Exercise inputs
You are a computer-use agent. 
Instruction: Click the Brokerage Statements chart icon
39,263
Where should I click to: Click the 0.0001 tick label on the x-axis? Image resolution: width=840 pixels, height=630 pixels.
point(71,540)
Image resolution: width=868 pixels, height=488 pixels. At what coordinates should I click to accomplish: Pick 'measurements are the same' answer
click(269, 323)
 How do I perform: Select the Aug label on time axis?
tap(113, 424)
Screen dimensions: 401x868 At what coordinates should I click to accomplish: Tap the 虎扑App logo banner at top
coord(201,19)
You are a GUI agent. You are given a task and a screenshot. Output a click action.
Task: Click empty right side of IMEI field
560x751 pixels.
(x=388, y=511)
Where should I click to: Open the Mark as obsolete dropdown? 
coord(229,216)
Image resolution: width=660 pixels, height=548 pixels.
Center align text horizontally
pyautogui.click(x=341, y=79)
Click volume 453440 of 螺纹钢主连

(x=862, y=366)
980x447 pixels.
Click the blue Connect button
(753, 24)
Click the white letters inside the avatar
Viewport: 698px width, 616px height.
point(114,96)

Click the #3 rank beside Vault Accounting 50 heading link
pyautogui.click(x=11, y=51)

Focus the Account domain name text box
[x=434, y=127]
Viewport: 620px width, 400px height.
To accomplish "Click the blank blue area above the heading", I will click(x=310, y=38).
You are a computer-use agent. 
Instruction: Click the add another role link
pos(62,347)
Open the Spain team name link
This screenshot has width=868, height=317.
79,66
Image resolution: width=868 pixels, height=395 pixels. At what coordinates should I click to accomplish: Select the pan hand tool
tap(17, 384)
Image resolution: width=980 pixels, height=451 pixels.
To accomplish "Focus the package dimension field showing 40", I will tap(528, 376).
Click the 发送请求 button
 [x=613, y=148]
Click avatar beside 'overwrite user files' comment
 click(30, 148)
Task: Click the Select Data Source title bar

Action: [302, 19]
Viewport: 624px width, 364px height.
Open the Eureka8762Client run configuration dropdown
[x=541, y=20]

Work request
Set down the listing above in its entirety, exactly as written.

Task output
You are a computer-use agent. 
Instruction: Click the Brokerage Statements chart icon
39,263
Where should I click to: Click the 0.0001 tick label on the x-axis? Image resolution: width=840 pixels, height=630 pixels.
point(71,540)
Image resolution: width=868 pixels, height=488 pixels. At what coordinates should I click to accomplish: Pick 'measurements are the same' answer
click(269, 323)
 How do I perform: Select the Aug label on time axis?
tap(113, 424)
Screen dimensions: 401x868 At what coordinates should I click to accomplish: Tap the 虎扑App logo banner at top
coord(201,19)
You are a GUI agent. You are given a task and a screenshot. Output a click action.
Task: Click empty right side of IMEI field
560x751 pixels.
(x=388, y=511)
Where should I click to: Open the Mark as obsolete dropdown? 
coord(229,216)
Image resolution: width=660 pixels, height=548 pixels.
Center align text horizontally
pyautogui.click(x=341, y=79)
Click volume 453440 of 螺纹钢主连

(x=862, y=366)
980x447 pixels.
Click the blue Connect button
(753, 24)
Click the white letters inside the avatar
Viewport: 698px width, 616px height.
point(114,96)

Click the #3 rank beside Vault Accounting 50 heading link
pyautogui.click(x=11, y=51)

Focus the Account domain name text box
[x=434, y=127]
Viewport: 620px width, 400px height.
To accomplish "Click the blank blue area above the heading", I will click(x=310, y=38).
You are a computer-use agent. 
Instruction: Click the add another role link
pos(62,347)
Open the Spain team name link
This screenshot has width=868, height=317.
79,66
Image resolution: width=868 pixels, height=395 pixels. At what coordinates should I click to accomplish: Select the pan hand tool
tap(17, 384)
Image resolution: width=980 pixels, height=451 pixels.
To accomplish "Focus the package dimension field showing 40", I will tap(528, 376).
Click the 发送请求 button
 [x=613, y=148]
Click avatar beside 'overwrite user files' comment
 click(30, 148)
Task: Click the Select Data Source title bar

Action: [302, 19]
Viewport: 624px width, 364px height.
Open the Eureka8762Client run configuration dropdown
[x=541, y=20]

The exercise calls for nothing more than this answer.